Какие проблемы сейчас у big data?

Главная проблема — ​инженеров не хватает. Еще есть сложности общевычислительного характера: объем данных на планете растет по экспоненте. Не все данные одинаково полезны, но все их нужно, во‑первых, ­где-то хранить, во‑вторых, успевать обрабатывать; то есть процессоры и оперативная память должны быть достаточно быстрыми, чтобы справляться с их обработкой. И вот тут мы концептуально, фундаментальным образом упираемся в закон Мура. Напомню, что руководитель Intel Гордон Мур эмпирически вывел правило, согласно которому количество транзисторов, размещаемых на кристалле интегральной схемы, удваивается каждые два года. Вся отрасль на это ориентировалась: считалось, что через два года, выпуская тот же объем процессоров, можно будет обрабатывать в полтора раза больше данных. Либо можно увеличить объемы выпуска и обрабатывать кратно больше данных.

Однако сейчас это правило работает не всегда: выпускать кристаллы площадью 3−4 нанометра технологически сложно, на выходе — ​большое количество брака. Процесс миниатюаризации компьютеров продолжается, возникают новые проблемы. В результате объем данных растет, а промышленность не может выпустить столько машин, сколько необходимо для их обработки — ​часто это даже коммерчески невыгодно.

Поэтому перед разработчиками систем big data стоит серьезная задача: упаковать все необходимое, не упираясь в нехватку электронной компонентной базы. Это значит, что алгоритмы должны стать более совершенными, а код — ​более качественным.

Теперь давайте поговорим о перспективах отрасли. Какие шаги нужно предпринять для улучшения технологий?

Главное — ​отбирать светлые умы и внедрять их наработки. Одна небезызвестная китайская компания использует интересную методику: все опубликованные в научных журналах статьи на тему обработки и хранения больших данных мониторятся, анализируются внутри компании. Дальше происходит попытка внедрения описанных идей своими силами. Если попытка не удалась, то к работе в компании привлекается ученый, написавший статью.

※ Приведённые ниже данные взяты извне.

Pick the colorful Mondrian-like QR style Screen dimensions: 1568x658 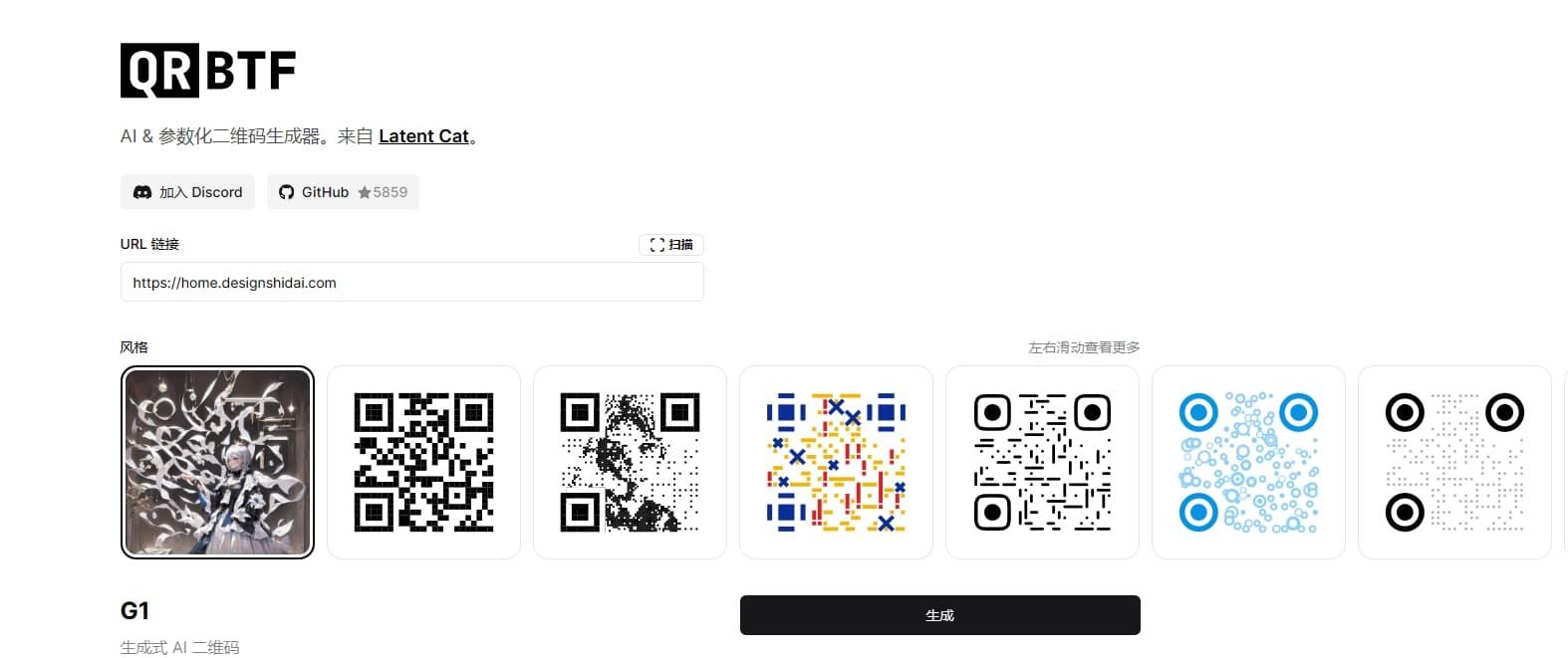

У отрасли в целом большой научный потенциал. Если раньше много статей писались «в стол», то теперь технологические гиганты радуются новым идеям, готовы вкладывать в них миллионы долларов и внедрять их в свои бизнес-­процессы. Иногда через ­какое-то время корпорации сливают наработки в открытый доступ, и они расходятся по всему миру.

Другое дело, что авторы — ​ученые — ​далеко не всегда получают от этого прибыль. Возможно, дело дойдет до того, что научные статьи будут продаваться бизнесу — ​почему нет?